Ehe- und Familienrecht

Verkehrsrecht

Auf den folgenden Seiten möchte ich Sie über das Leistungsangebot der Kanzlei informieren. Ich konzentriere mich auf folgende Schwerpunkte und helfe Ihnen gerne in diesen Bereichen:

Geldmachung von Schadensersatzansprüchen

Nach einem Verkehrsunfall versuchen viele Versicherer eines Unfallverursachers sofort Kontakt mit dem Geschädigten aufzunehmen. Ihr Ziel ist dabei, dem Geschädigten ihr Schadenmanagement aufzudrängen mit der Folge, daß sich der Geschädigte nicht erkundigt, welche Ansprüche ihm tatsächlich zustehen. Dass die Versicherer den von ihnen zu ersetzenden Schaden so gering wie möglich halten möchten, versteht sich von selbst. Es ist daher dringend anzuraten, nach einem unverschuldeten Verkehrsunfall den Rat eines Rechtsanwaltes einzuholen. Nur so kann sichergestellt werden, dass der Geschädigte alle ihm zustehenden Ansprüche auch tatsächlich ausbezahlt erhält. Wichtig in diesem Zusammenhang ist, dass die Kosten des Rechtsanwaltes als Teil des Unfallschadens angesehen werden und von der Versicherung des Schädigers zu tragen sind.

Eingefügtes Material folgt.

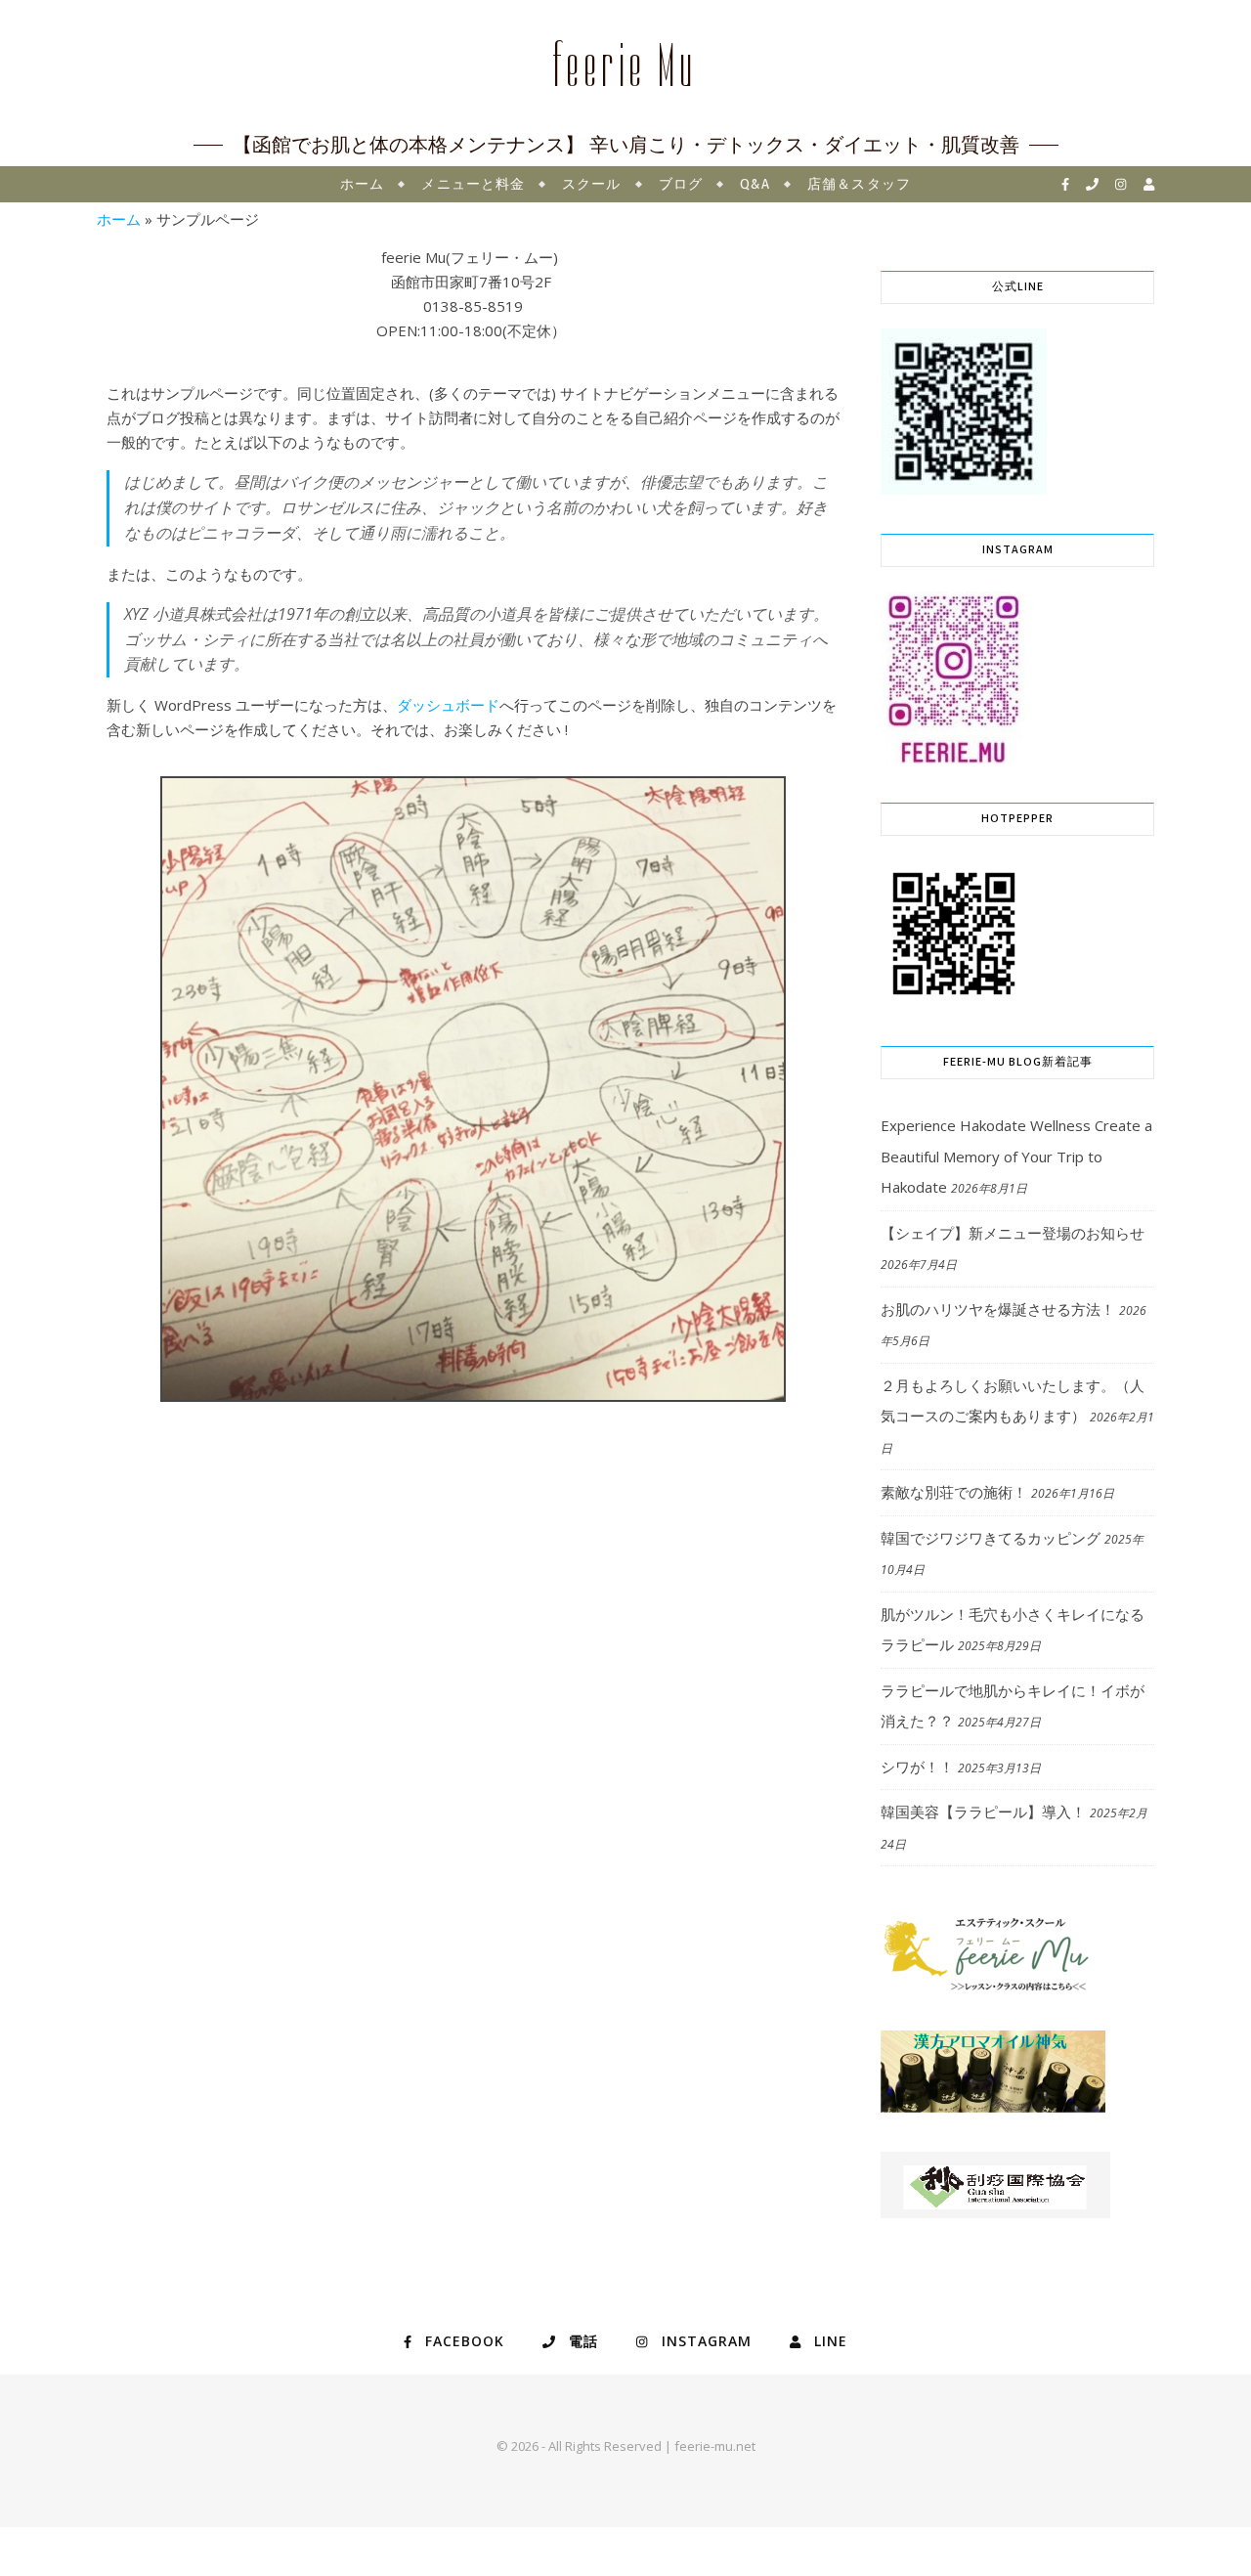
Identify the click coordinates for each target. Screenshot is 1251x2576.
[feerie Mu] (625, 83)
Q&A (755, 184)
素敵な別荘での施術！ (954, 1492)
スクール (591, 184)
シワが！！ (917, 1766)
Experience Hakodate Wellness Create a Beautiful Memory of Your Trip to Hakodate (1016, 1156)
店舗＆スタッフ (859, 184)
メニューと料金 (473, 184)
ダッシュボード (448, 705)
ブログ (681, 184)
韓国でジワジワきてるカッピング (990, 1538)
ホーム (362, 184)
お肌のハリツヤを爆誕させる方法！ (998, 1309)
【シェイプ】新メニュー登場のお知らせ (1012, 1233)
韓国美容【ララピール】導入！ (983, 1811)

Geldmachung von Schmerzensgeldansprüchen

Wird eine Person bei einem unverschuldeten Verkehrsunfall verletzt, so hat sie Anspruch auf Schmerzensgeld. Nach dem Gesetz handelt es sich beim Schmerzensgeld um eine "billige Entschädigung in Geld" für die erlittenen Beeinträchtigungen. Zur Höhe des Schmerzensgeldbetrages wurden insbesondere vom ADAC die sogenannte Schmerzensgeldtabelle entwickelt. In dieser sind eine Vielzahl von Gerichtsentscheidungen angeführt, die sich damit beschäftigen, welche Schmerzensgeldhöhe bei welchen Verletzungen zugesprochen worden ist. Damit der Rechtsanwalt die Höhe des Schmerzensgeldes richtig bemessen kann, ist er auf die Vorlage von Arztattesten angewiesen, in welchen die Diagnose sowie die Dauer der verletzungsbedingten Beeinträchtigungen enthalten sind..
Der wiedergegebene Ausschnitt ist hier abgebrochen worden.